4. Which of the following is a common sign of meningitis?
- A. Joint pain.
- B. Severe headache.
- C. Stiff neck.
- D. Coughing up blood.
Correct answer: C
Rationale: A stiff neck is a common sign of meningitis due to inflammation of the meninges. Meningitis typically presents with symptoms such as fever, severe headache, nausea, vomiting, sensitivity to light, and a stiff neck. Joint pain (Choice A) is not a typical symptom of meningitis and is more commonly associated with other conditions. While severe headache (Choice B) can be a symptom of meningitis, it is not as specific as a stiff neck. Coughing up blood (Choice D) is not a typical sign of meningitis and may indicate other respiratory or cardiovascular issues.
5. A client presents with a urine specific gravity of 1.018. What action should the nurse take?
- A. Evaluate the client’s intake and output for the past 24 hours.
- B. Document the finding in the chart and continue to monitor.
- C. Obtain a specimen for a urine culture and sensitivity.

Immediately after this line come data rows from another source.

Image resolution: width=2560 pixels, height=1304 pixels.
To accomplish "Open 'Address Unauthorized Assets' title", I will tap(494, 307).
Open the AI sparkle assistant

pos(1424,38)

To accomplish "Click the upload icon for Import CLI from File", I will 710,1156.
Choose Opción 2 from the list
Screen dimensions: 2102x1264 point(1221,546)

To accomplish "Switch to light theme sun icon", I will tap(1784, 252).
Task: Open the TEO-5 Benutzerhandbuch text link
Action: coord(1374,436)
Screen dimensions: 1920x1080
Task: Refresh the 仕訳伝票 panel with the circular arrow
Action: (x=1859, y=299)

- D. Encourage the client to drink more fluids, especially water.
Correct answer: B
Rationale: A urine specific gravity of 1.018 falls within the normal range, indicating adequate hydration. Therefore, the appropriate action is to document this finding in the client's chart and continue monitoring. There is no need to evaluate intake and output, as the specific gravity is normal. Obtaining a urine culture and sensitivity or encouraging increased fluid intake is unnecessary in this situation.